We spent half the night playing Monopoly. We haven’t enjoyed the board game in quite a while and last night’s game was boisterous and full of asaran.
We would have started playing after lunch but Sam didn’t get up until around 2.00 p.m. (she spends her nights watching DVDs). Then, it was time to prepare the evening meal and the game got postponed again. After dinner, we finally laid out the board on our bed, turned on the aircon and started playing.
You may need to have a working knowledge of the rules of the game to understand this entry but I’ll try my best to make it comprehensible even for those who have never played Monopoly.
The object of this very capitalist game is to accumulate as much properties as you can, build houses or hotels, if you can manage it. Each player starts with equal amounts of cash. The dice are rolled and the player has the option of buying the property where the dice land or open it for bidding.

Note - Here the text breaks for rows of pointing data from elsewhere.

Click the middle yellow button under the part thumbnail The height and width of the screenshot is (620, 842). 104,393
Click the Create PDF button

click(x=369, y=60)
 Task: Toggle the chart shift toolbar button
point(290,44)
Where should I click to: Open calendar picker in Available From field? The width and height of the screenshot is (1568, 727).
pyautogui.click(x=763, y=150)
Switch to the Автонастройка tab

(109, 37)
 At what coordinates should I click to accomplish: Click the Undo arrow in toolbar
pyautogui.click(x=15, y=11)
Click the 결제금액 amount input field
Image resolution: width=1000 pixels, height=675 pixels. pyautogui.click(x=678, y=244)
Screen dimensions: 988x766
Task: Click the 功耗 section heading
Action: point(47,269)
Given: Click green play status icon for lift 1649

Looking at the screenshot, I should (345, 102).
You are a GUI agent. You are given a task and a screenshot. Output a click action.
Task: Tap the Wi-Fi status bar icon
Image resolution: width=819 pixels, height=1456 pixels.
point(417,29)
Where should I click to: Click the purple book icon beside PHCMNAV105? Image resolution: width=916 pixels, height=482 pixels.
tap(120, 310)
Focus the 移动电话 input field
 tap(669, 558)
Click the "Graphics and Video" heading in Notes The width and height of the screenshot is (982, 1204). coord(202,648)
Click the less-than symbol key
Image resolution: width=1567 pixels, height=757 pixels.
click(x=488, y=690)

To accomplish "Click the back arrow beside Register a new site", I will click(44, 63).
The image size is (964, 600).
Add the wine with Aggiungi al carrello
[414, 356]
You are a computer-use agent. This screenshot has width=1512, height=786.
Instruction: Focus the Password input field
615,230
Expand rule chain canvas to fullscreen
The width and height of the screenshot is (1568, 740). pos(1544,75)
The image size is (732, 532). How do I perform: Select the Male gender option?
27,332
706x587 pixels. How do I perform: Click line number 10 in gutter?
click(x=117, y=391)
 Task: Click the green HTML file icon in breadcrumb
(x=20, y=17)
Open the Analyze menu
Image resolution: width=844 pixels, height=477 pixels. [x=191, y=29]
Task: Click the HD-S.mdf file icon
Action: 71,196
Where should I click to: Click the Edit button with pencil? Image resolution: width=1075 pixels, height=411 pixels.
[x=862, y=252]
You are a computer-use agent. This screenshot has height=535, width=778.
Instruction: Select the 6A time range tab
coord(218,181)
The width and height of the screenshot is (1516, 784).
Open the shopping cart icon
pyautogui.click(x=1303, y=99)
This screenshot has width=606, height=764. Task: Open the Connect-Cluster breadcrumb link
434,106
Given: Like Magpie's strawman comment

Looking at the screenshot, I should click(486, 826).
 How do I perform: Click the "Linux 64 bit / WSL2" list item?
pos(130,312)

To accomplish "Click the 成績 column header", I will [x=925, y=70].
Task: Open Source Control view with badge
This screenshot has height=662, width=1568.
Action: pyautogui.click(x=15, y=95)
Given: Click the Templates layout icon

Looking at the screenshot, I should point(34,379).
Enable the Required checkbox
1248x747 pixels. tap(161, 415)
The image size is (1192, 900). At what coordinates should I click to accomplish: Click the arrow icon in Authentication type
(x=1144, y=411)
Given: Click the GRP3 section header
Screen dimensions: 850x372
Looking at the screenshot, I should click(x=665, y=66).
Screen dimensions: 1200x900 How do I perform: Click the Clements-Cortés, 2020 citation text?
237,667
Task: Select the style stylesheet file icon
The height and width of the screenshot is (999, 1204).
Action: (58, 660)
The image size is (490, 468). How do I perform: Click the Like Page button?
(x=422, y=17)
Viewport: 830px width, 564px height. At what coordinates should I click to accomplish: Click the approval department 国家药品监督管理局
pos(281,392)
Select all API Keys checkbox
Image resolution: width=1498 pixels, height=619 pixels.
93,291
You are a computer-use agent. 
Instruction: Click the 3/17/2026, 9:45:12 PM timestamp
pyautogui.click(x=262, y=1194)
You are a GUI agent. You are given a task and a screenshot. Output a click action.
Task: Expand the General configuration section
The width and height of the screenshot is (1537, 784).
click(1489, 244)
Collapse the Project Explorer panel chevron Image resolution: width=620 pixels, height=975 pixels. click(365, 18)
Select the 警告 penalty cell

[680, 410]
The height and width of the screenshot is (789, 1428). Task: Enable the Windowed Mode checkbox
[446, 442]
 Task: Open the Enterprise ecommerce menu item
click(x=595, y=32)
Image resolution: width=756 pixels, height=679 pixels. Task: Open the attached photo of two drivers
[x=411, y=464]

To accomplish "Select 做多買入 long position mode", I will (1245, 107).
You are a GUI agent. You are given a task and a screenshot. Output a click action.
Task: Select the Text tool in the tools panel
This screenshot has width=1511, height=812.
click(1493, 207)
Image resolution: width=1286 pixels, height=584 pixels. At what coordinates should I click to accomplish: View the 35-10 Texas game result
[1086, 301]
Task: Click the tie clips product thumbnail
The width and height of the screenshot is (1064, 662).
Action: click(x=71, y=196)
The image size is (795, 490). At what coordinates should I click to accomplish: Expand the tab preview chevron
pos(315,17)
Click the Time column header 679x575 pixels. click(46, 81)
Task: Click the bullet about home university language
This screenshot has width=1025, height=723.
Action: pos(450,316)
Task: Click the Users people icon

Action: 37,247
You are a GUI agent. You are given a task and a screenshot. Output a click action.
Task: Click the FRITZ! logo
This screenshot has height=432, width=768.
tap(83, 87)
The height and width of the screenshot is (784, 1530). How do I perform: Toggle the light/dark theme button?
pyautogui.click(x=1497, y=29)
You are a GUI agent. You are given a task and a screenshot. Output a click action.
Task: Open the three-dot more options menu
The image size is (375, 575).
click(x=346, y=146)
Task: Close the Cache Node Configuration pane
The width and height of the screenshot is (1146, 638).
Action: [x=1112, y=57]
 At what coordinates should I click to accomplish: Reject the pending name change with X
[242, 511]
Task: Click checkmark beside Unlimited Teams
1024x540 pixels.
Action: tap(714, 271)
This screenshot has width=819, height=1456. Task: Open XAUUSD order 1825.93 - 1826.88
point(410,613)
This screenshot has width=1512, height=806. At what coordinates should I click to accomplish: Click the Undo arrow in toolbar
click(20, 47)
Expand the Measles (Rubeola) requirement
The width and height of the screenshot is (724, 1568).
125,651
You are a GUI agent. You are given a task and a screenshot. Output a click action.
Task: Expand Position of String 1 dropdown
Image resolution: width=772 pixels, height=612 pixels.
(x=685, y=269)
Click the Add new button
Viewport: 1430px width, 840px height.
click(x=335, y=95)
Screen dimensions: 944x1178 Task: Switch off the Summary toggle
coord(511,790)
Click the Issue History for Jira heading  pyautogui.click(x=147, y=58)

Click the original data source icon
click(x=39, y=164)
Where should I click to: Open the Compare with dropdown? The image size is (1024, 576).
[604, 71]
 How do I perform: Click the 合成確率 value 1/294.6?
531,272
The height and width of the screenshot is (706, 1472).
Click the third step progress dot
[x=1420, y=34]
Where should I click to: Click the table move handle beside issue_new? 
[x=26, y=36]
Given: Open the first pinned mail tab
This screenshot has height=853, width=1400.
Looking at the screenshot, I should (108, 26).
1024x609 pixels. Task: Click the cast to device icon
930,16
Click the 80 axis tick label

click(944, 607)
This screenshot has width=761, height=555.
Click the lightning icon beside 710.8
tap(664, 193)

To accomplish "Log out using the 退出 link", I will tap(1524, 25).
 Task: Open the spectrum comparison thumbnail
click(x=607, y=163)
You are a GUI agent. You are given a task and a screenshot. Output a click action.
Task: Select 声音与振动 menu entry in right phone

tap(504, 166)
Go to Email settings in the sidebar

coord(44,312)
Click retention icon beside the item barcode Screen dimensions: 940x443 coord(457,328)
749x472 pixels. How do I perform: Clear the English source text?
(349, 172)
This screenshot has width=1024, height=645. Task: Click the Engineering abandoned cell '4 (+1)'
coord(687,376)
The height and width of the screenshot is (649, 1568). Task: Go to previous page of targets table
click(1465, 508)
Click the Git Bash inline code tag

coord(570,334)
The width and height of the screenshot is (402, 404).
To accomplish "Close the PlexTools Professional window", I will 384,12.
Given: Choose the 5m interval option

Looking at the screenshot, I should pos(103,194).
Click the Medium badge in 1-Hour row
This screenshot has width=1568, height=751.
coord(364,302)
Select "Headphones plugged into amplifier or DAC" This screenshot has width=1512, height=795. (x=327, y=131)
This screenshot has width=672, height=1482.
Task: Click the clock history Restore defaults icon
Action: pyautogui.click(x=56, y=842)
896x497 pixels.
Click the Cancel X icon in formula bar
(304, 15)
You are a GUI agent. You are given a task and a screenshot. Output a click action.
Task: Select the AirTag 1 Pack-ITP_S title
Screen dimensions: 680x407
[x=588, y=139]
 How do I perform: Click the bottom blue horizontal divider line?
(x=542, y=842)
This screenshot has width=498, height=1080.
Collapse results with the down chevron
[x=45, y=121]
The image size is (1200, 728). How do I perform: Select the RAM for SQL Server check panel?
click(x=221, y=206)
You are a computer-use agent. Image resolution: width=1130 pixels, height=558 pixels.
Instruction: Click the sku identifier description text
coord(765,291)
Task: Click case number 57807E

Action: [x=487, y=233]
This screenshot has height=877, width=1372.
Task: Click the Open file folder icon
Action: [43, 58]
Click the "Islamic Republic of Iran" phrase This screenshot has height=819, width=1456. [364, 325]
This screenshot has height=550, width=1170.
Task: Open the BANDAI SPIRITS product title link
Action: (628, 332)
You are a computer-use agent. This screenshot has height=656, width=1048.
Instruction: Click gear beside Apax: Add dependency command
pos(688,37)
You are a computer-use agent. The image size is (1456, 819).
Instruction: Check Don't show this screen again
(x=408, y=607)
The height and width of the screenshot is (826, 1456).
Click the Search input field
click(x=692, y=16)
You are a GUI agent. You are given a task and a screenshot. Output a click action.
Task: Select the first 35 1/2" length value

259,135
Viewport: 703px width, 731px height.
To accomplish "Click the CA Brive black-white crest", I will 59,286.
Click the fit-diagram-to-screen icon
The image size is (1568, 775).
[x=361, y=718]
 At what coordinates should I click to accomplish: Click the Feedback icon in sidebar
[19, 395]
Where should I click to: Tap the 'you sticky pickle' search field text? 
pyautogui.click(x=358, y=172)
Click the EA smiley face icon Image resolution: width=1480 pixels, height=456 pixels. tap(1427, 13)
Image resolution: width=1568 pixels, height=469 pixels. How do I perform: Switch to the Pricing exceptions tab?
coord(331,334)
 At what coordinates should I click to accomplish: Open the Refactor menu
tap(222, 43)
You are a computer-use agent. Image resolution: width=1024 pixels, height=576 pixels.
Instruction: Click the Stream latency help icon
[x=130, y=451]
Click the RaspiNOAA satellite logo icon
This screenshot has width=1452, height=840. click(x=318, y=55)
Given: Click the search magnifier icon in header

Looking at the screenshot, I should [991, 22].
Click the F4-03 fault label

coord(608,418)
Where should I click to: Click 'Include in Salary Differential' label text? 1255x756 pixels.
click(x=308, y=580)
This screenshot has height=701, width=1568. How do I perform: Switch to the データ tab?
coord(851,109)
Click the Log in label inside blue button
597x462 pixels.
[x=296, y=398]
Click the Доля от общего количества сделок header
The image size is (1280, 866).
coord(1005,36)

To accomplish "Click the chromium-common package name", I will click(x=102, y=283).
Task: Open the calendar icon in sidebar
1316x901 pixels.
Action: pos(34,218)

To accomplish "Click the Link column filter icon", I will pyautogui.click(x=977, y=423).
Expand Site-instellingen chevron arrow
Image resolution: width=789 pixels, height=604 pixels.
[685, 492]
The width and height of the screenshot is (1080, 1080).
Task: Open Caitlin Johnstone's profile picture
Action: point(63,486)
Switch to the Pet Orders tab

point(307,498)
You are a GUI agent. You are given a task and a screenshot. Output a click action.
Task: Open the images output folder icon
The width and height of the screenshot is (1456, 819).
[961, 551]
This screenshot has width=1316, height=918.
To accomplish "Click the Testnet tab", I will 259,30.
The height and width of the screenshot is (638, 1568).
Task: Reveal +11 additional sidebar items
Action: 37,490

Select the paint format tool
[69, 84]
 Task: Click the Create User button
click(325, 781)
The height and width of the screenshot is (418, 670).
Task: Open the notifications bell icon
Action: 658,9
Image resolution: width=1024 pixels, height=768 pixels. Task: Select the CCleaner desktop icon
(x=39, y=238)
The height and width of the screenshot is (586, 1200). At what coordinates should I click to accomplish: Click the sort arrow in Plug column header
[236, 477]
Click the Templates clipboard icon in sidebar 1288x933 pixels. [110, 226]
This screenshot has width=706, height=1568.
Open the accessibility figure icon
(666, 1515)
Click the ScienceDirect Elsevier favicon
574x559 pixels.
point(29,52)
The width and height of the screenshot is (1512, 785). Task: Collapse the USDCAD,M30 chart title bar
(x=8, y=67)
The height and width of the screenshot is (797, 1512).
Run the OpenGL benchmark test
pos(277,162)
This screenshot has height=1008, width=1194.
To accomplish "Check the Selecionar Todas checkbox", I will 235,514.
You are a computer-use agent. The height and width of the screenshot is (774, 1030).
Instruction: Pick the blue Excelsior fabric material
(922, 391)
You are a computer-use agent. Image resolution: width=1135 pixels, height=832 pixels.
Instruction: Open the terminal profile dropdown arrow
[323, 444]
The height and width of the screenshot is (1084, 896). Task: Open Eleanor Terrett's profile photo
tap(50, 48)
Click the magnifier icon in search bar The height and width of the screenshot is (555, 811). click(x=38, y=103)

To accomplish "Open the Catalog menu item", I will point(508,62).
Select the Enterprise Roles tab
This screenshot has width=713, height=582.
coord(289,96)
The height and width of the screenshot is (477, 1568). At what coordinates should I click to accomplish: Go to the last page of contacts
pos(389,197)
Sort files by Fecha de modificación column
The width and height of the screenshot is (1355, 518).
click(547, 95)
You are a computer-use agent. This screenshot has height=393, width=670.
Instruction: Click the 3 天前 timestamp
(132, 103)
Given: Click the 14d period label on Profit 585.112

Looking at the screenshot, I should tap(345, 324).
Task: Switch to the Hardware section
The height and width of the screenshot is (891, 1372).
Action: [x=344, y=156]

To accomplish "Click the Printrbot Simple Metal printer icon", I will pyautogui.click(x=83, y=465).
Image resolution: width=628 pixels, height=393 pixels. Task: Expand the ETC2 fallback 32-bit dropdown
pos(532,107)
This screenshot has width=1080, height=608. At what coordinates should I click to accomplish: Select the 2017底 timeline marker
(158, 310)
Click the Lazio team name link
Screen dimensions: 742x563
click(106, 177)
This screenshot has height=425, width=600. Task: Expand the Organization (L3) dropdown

The prices of the properties differ according to their locations. Hence, one player may be able to buy more lower-valued properties or less higher-valued properties. It all depends on the player’s strategy.
If a player lands on a property already owned by another, he has to pay rent.
Once a player has bought all the properties in a block, he can start buying houses. The more houses on a property, the higher the rent. When a player has accumulated four houses on any given property, he may opt to buy a hotel with the four houses plus cash. A hotel jacks up the rent dramatically.
My strategy was to go for the mid-priced properties. Once I have bought all the properties in a block, I started buying houses. I was able to buy up two mid-priced blocks and one low-priced block.
Speedy’s strategy was to go for the highest-priced properties. Alex was buying up the utilities. I didn’t know what Sam’s strategy was. Well, except that she participated in each and every bidding — not really buying but only to jack up the prices so that the winner would end up paying more than necessary.
So, it came to a point where I had three hotels and more than a dozen houses. What can I say? I was relentless; I always play to win, games or real life. Every time they landed on any of my hotels, they had to pay a thousand dollars rent. Pretty soon, Alex and Sam were bankrupt. Since they could no longer pay rent, I started to accept payment in kind. They paid with their property deeds.
Then, we reached a point when they were running out of properties. I started giving them my deeds. I gave Sam the deeds to three properties (that’s an entire block and all the properties had two houses each). Alex owed me 950 dollars in rent and couldn’t pay so I loaned her two utilities — the electric and water companies — and told her to use the rent to raise cash and she could pay me when she had enough profits.
See, I realized that you can own all the properties and still come out the loser. If everyone else was bankrupt, what would I do with all the properties when no one could afford the rent? No one could transact with me anymore. In short, the game would have ended unless I started bailing them out so they could have a second wind.
That was when Speedy started exhibiting those long looks. He wasn’t happy. So, I gave him a free jail pass worth 50 dollars. I mean he owned the most expensive property; I figured he would survive the game.
Then, everyone felt hungry. It was almost midnight and we didn’t have bread. Speedy drove to Pan de Manila while the girls and I prepared everything we’d need to make sandwiches. After the midnight snack, that was when Speedy blurted out, “Madaya ka; may favoritism ka!”
We never finished the game. Maybe we’ll play again tonight.